> [Task to carry out]
Give back exactly the lines from the one that holds "You are a computer-use agent." through the final line of the data; omit the pictures and add nothing.
◆ ◆ ◆ ◆
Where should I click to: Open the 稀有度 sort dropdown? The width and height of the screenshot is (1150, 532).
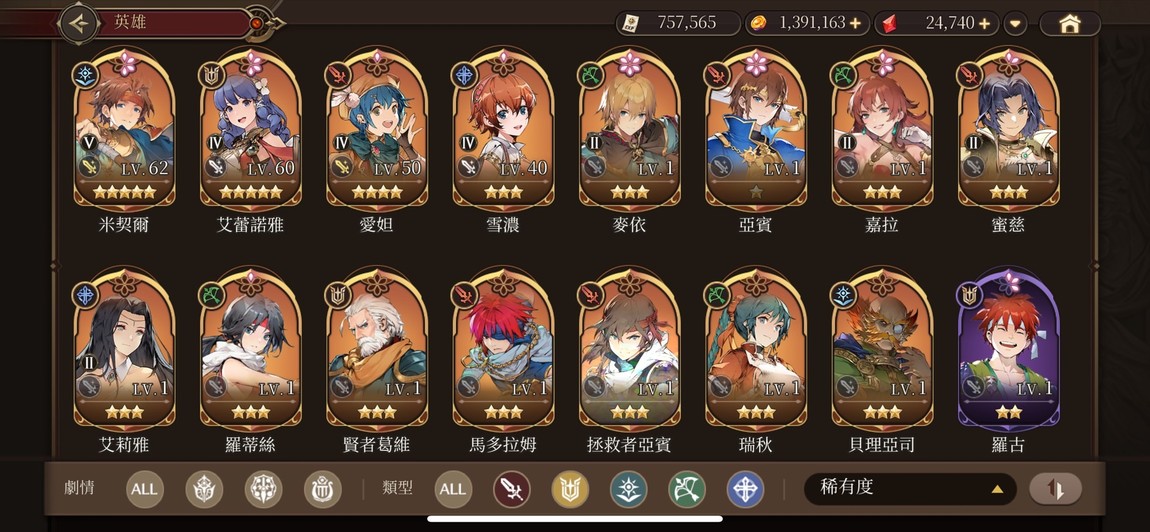click(x=910, y=489)
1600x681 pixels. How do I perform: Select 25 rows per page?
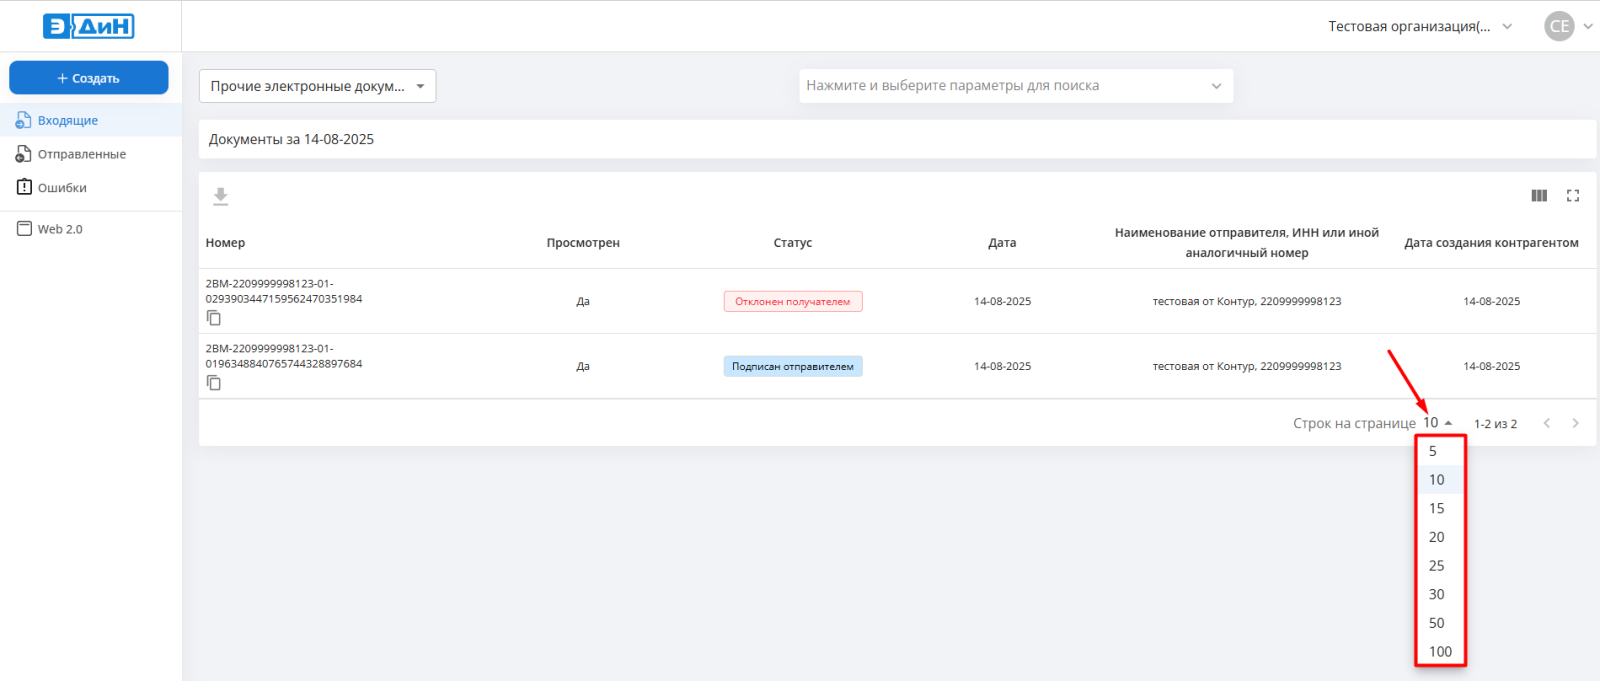(1437, 566)
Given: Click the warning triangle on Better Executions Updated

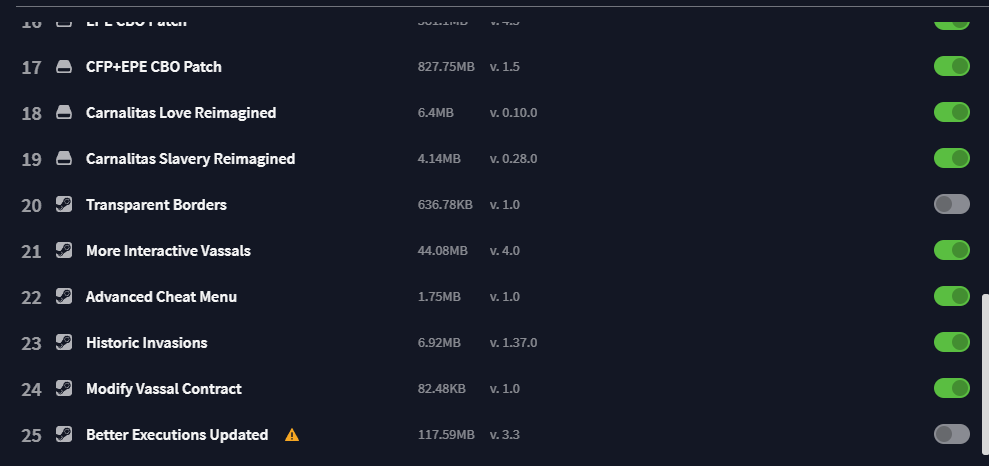Looking at the screenshot, I should coord(291,435).
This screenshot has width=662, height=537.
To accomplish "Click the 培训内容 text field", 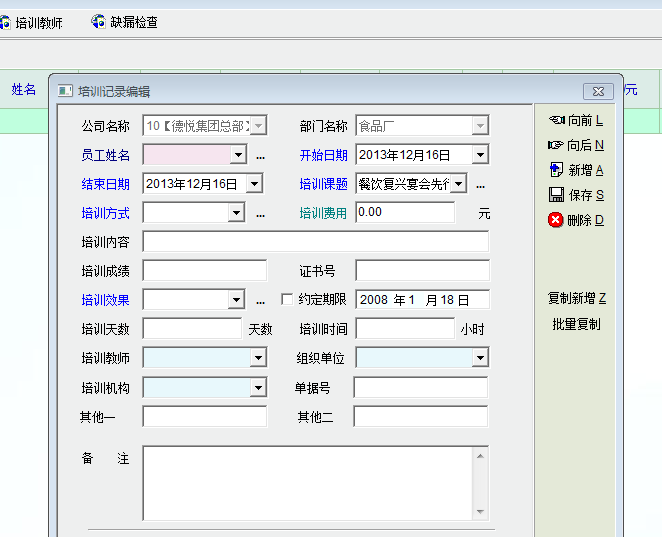I will coord(315,242).
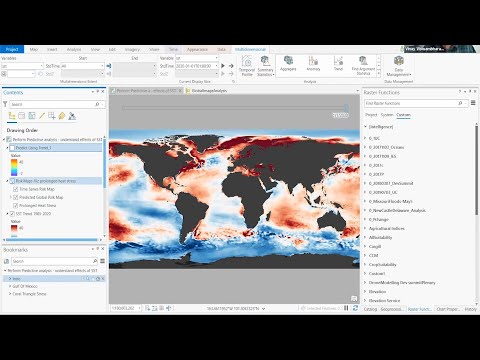Screen dimensions: 480x360
Task: Run the Aggregate analysis tool
Action: [288, 63]
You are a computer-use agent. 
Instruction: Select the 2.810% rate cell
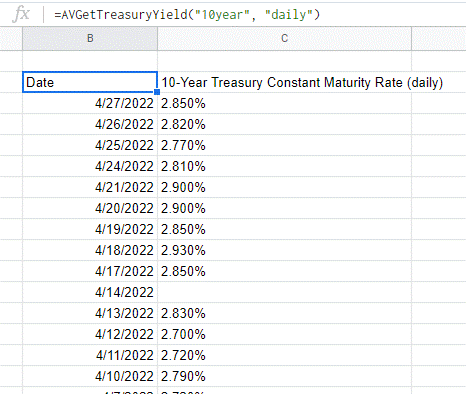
◆ ◆ ◆ ◆
> [Task result]
You are a computer-use agent. 
Instruction: Select the 2.810% rate cell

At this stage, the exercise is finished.